Do not take Tagrisso if you are allergic to Tagrisso or any of its ingredients.
Tagrisso Food Interactions
Medications can interact with certain foods. In some cases, this may be harmful and your doctor may advise you to avoid certain foods. In the case of Tagrisso, there are no specific foods that you must exclude from your diet when receiving this medication.
Before taking Tagrisso, tell your doctor about all of your medical conditions. Especially tell your doctor if you:
- are allergic to Tagrisso or to any of its ingredients
- have lung or breathing problems
- have heart problems, including a condition called long QTc syndrome
- have problems with your electrolytes, such as sodium, potassium, calcium or magnesium
- are pregnant or plan to become pregnant. Tagrisso can harm your unborn baby. Tell your doctor right away if you become pregnant during treatment with Tagrisso or think you may be pregnant.
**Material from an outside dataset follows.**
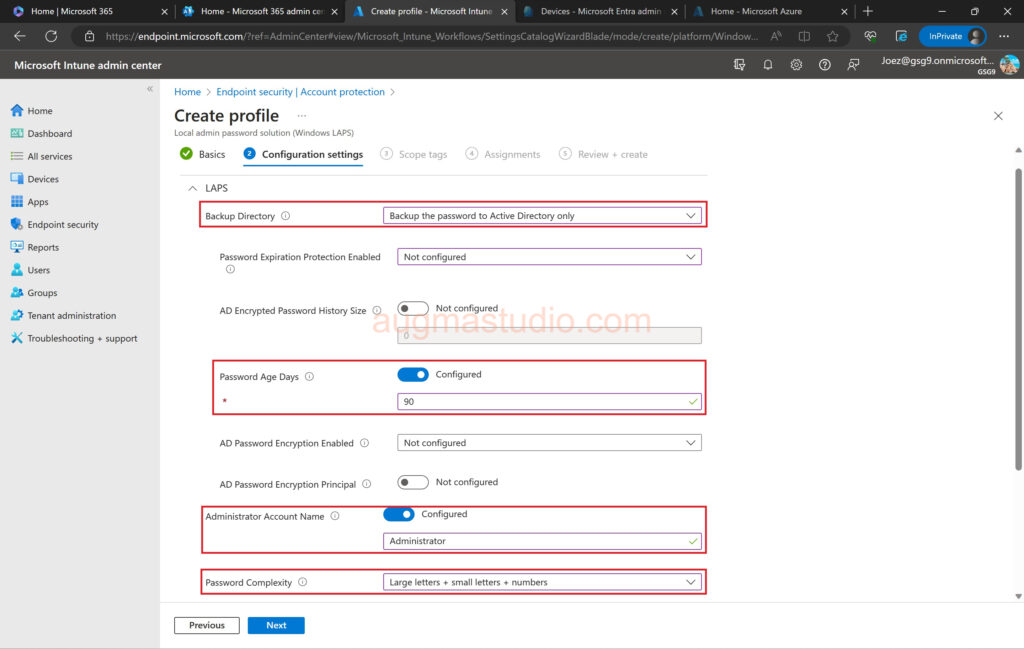Click the Administrator account name text field
Screen dimensions: 1024x649
click(535, 541)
- Females who are able to become pregnant should use an effective birth control during treatment with Tagrisso and for 6 weeks after the final dose of Tagrisso.
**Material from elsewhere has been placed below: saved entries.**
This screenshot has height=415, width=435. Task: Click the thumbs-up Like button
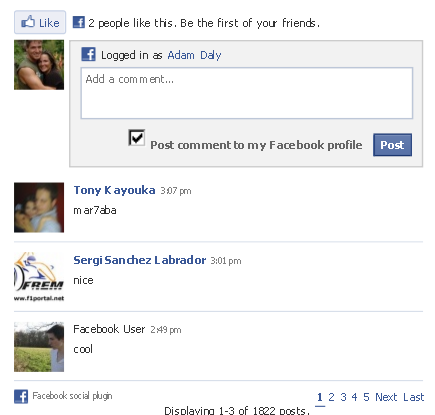(40, 22)
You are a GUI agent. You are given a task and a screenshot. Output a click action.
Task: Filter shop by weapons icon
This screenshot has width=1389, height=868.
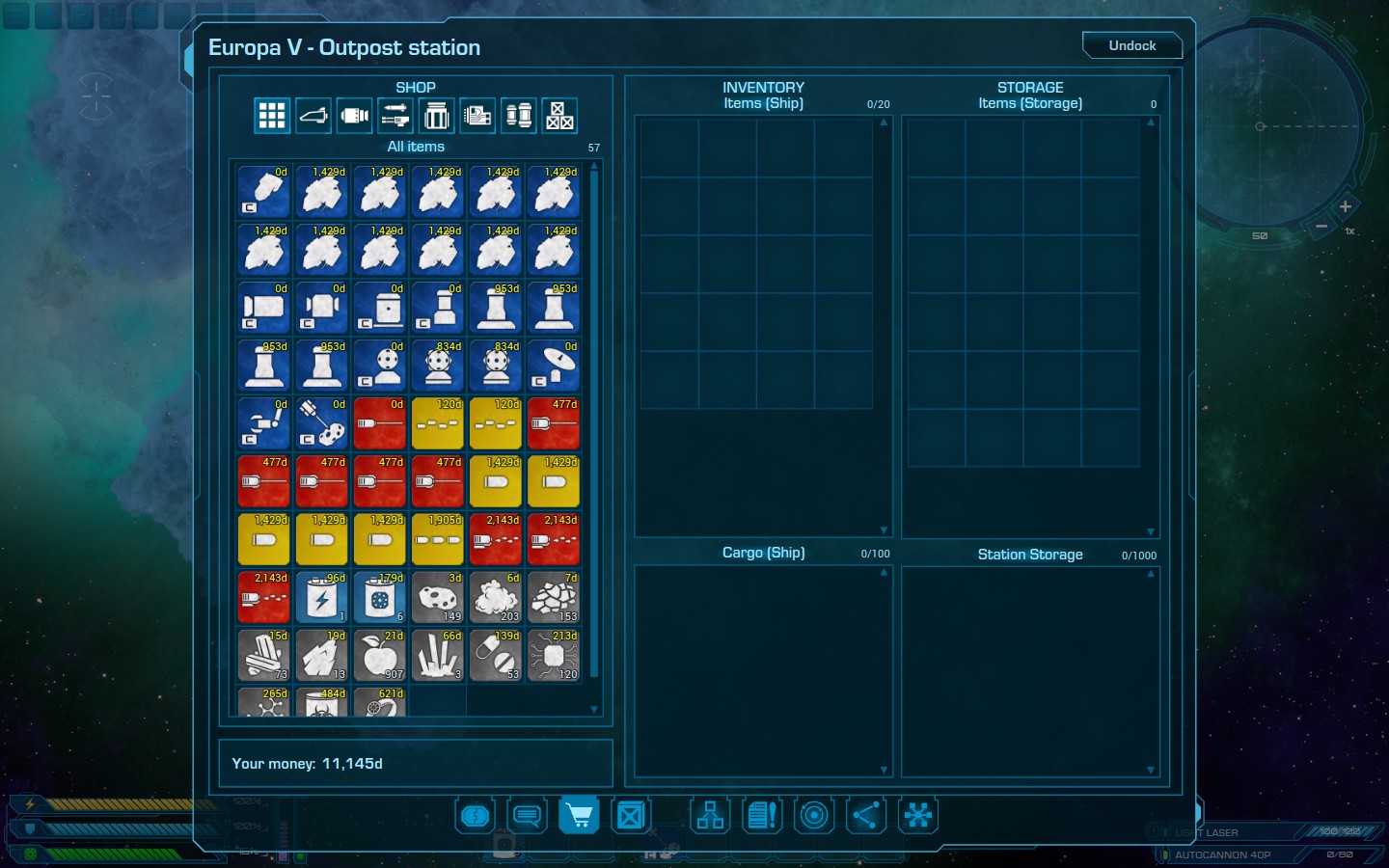click(x=395, y=117)
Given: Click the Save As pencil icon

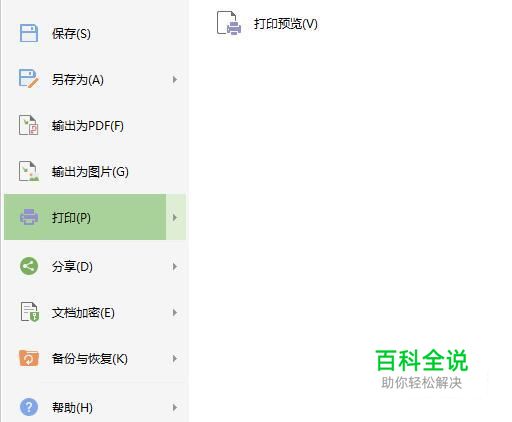Looking at the screenshot, I should coord(29,79).
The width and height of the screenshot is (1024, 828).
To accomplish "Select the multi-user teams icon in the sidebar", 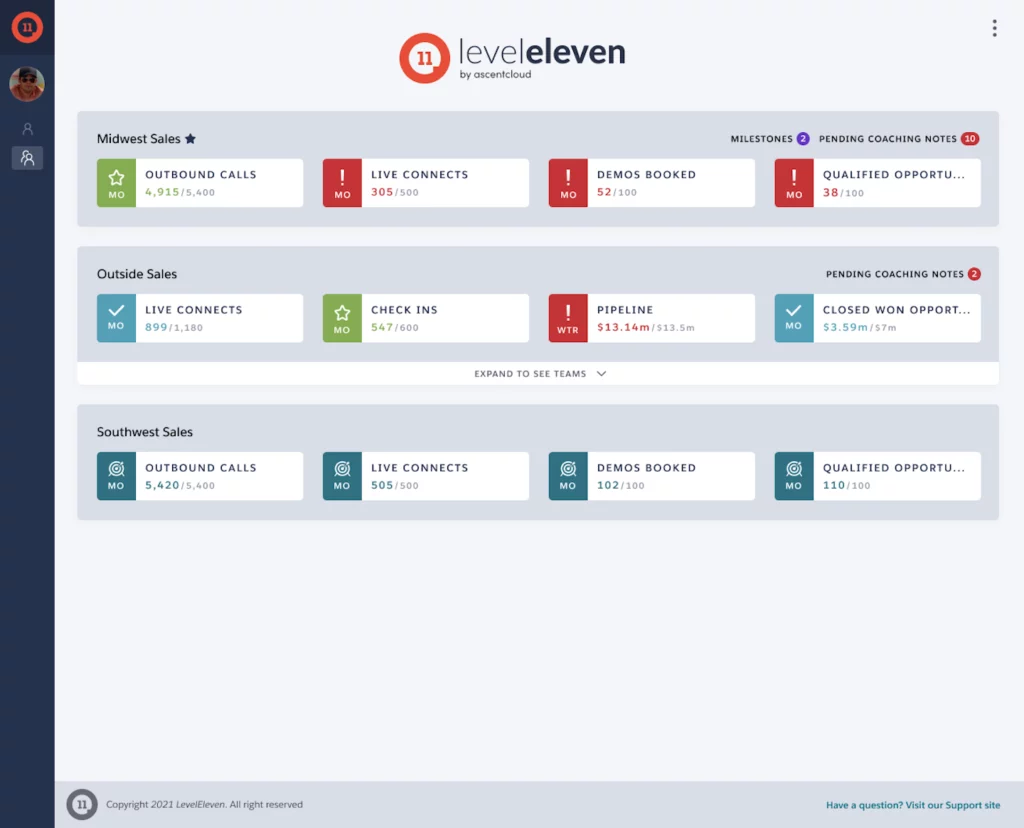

- Males who have female partners that are able to become pregnant should use effective birth control during treatment with Tagrisso and for 4 months after the final dose of Tagrisso.
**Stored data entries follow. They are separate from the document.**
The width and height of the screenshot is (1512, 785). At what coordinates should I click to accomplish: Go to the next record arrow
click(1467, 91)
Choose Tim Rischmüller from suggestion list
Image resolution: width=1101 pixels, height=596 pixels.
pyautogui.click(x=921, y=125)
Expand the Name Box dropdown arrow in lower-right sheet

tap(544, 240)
- are breastfeeding or plan to breastfeed. It is not known if Tagrisso passes into your breast milk. Do not breastfeed during treatment with Tagrisso and for 2 weeks after your final dose of Tagrisso. Talk to your doctor about the best way to feed your baby during this time.
Tell your doctor about all the medicines you take including prescription and non-prescription medicines, vitamins, and herbal supplements.
Tagrisso and Pregnancy
Tell your doctor if you are pregnant or plan to become pregnant.
Based on data from animal studies and its mechanism of action, Tagrisso can cause fetal harm when administered to a pregnant woman. There are no available data on Tagrisso use in pregnant women.
Tagrisso and Lactation
Tell your doctor if you are breastfeeding or plan to breastfeed.
It is not known if Tagrisso crosses into human milk. Asmistartaion to rats during early lactation was associated with adverse events.
Because many medications can cross into human milk and because of the possibility for serious adverse reactions in nursing infants with use of this medication, lactating women should NOT breastfeed during treatment with Tagrisso and for 2 weeks after final dose.
Take Tagrisso exactly as your doctor tells you to take it.
Your doctor may change your dose, temporarily stop, or permanently stop treatment with Tagrisso if you have side effects.
Tagrisso is available in tablet form. It is typically taken once a day, with or without food.
If you miss a dose of Tagrisso, do not make up for the missed dose. Take your next dose at your regular time.
If you cannot swallow Tagrisso tablets whole:
- place your dose of Tagrisso in a container that contains 2 ounces of water. Do not use carbonated water or any other liquids.
- stir the Tagrisso tablet and water until the Tagrisso tablet is in small pieces (the tablet will not completely dissolve). Do not crush or heat.
- drink the Tagrisso and water mixture right away.
- add 4 to 8 ounces of water into the container and drink to make sure that you take your full dose of Tagrisso.
Take this medication exactly as prescribed by your doctor. Follow the directions on your prescription label carefully.
If you take too much Tagrisso, call your healthcare provider or local Poison Control Center, or seek emergency medical attention right away.
- Store Tagrisso at room temperature between 68°F to 77°F (20°C to 25°C).
- Safely throw away medicine that is out of date or that you no longer need.
- Keep Tagrisso and all medicines out of the reach of children.